Kekec was created by Josip Vandot, born in 1884. His birthplace of Kranjska Gora is now a major resort but was then a small village in the Slovenian Alps. Growing up, Vandot’s mother told him tales about a little boy’s adventures in the mountains high above the village. The stories were age-old fairy tales that had been passed down from generation to generation.
After World War I, Vandot published several books about Kekec, based in part on his mother’s stories. The protagonist of his tales is a shepherd boy whose optimism enables him to stand up against even the most terrifying adversaries. Some of the villains in Vandot’s books come straight from Old Slavic mythology, such as a terrifying mountain witch known as Pehta, and a powerful ogre named Bedanec.
The books remained hugely popular even after Vandot’s death during World War II. In the 1950s and ‘60s, his stories were adapted into a series of movies. The first Kekec film, released in 1951, even won an award at the prestigious Venice Film Festival. At a time when most films in Yugoslavia dealt with the Partisan heroics in the war, Kekec was the first movie to be aimed specifically at children, and it enjoyed unprecedented success at the box office, as did its sequels. They were far more colorful than most other Slovenian films -- quite literally so in the case of the second movie in the series, which was Slovenia’s first color feature. Even half a century later, their television airings enjoy huge popularity, and the songs from the movies have become a part of Slovenian popular culture.
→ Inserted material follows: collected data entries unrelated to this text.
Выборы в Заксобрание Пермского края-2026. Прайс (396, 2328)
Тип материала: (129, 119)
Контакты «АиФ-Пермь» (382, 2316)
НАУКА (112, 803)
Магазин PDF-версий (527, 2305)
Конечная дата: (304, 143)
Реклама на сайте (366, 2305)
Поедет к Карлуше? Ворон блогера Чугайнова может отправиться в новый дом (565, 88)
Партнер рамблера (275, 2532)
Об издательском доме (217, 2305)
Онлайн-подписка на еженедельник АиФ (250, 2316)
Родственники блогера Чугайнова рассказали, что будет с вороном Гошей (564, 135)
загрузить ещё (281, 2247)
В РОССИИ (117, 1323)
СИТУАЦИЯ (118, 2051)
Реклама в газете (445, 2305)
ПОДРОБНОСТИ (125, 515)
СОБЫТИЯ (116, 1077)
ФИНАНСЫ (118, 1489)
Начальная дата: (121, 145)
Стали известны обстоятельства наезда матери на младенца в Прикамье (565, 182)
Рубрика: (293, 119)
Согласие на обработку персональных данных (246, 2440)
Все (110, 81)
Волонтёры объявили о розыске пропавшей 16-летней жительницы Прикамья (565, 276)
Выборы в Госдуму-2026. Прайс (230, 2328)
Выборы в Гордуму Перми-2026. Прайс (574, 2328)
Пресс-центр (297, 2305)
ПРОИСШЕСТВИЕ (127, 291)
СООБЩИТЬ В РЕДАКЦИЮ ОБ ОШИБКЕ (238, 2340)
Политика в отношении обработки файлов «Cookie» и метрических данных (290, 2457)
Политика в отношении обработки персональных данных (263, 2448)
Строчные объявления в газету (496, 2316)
Surprisingly, the Kekec movies also enjoyed a major following thousands of miles way – in the People’s Republic of China. Even though Mao’s China was closed off to much of the world, Yugoslav politicians managed to sell the first Kekec film to a government-run Chinese distributor. For years, the movie, set in the Slovenian Alps, was shown in movie theaters throughout that vast country. According to some Slovenian film historians, that may have made Kekec the most-watched movie of all time.
Today, Kekec is used to promote Slovenia’s mountains, and children visiting Vandot’s home village of Kranjska Gora are treated to real-life reenactments of the classic tales. Meanwhile, new generations of Slovenians still grow up reading – and watching – the adventures of a shepherd boy whose optimism helped him conquer even his greatest fears.